When conducting data fusion processing, it is crucial to consider challenges such as data inconsistency (varying coordinate systems, resolutions, and spectral ranges), large data volume, and complex data processing tasks (data preprocessing, feature extraction, and data registration) [3].

2. Comparative Analysis of Different Feature Extraction Methods

2.1. Analyze for Dimensionality Reduction/Feature Extraction

Comparing various methods for feature extraction, including PCA, MNF, DWT, and DLAs, requires careful consideration of their respective strengths and limitations. Principal component analysis (PCA) [14] focuses on linear transformations and identifies orthogonal components that capture the maximum variance in the data, reducing dimensionality while preserving crucial information.
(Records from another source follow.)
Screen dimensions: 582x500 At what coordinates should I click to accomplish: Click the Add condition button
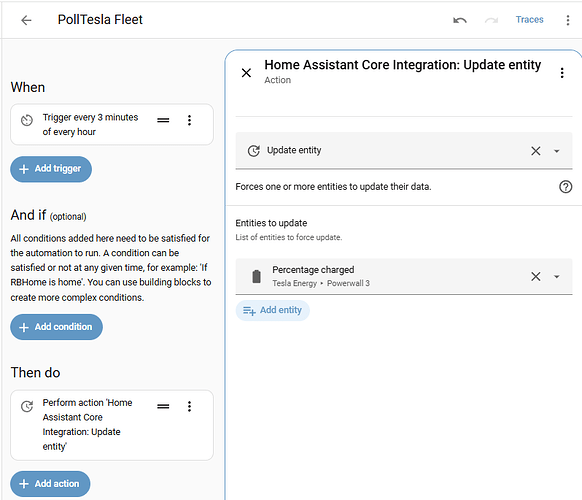point(56,327)
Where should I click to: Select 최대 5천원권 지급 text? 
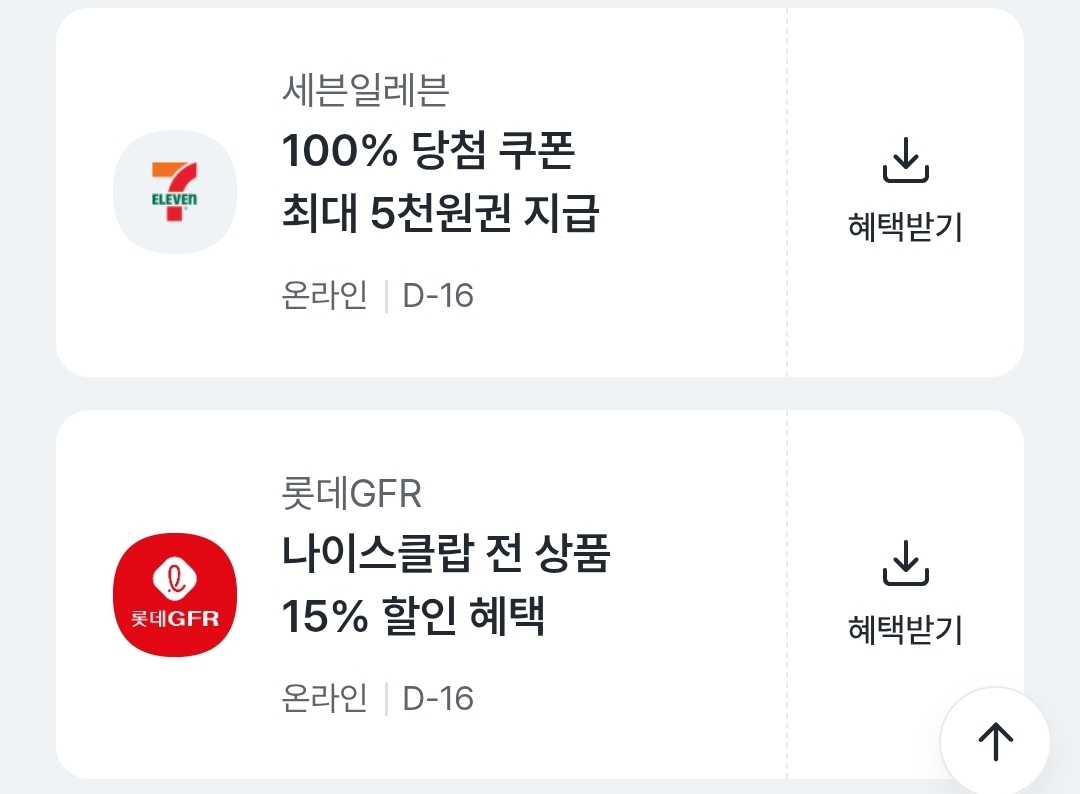coord(440,214)
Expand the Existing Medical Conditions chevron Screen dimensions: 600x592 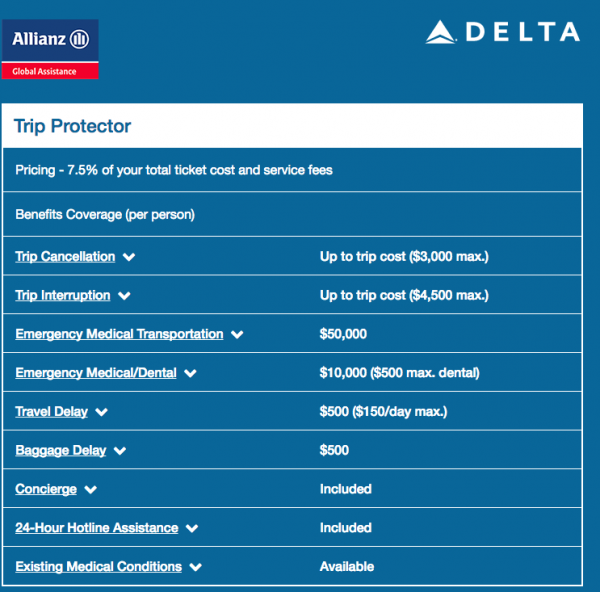tap(196, 567)
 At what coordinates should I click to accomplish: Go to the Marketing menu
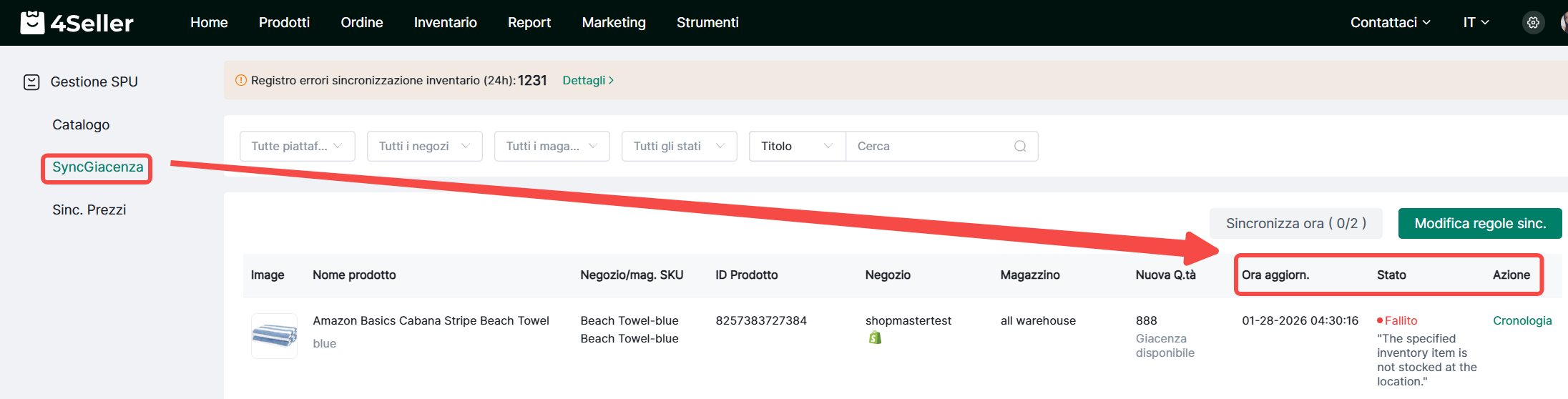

However, it is sensitive to data distribution and only applicable to linear relationships. Minimum noise fraction (MNF) [4] is designed for noise processing and orders components based on their noise content, enhancing the interpretability of RS images by emphasizing meaningful components. Unlike PCA, the resulting components from MNF transformation [4] may not be orthogonal, implying potential correlations between the transformed axes. Discrete Wavelet Transformation (DWT) [8] in lithological classification offers the extraction of high-frequency and low-frequency components, enhancing classification smoothness and boundary detection. Nonetheless, it has limitations in affecting the high-frequency components of small-sized samples and requires further validation for mapping larger-scale regions. Deep learning algorithms (DLAs) [2] excel in automatic feature learning, high-level information extraction, robustness, and scalability. However, they necessitate substantial data, computational resources, and labeled data, while lacking interpretability and being prone to overfitting. Therefore, careful consideration of the application context and data characteristics is essential when selecting an appropriate method.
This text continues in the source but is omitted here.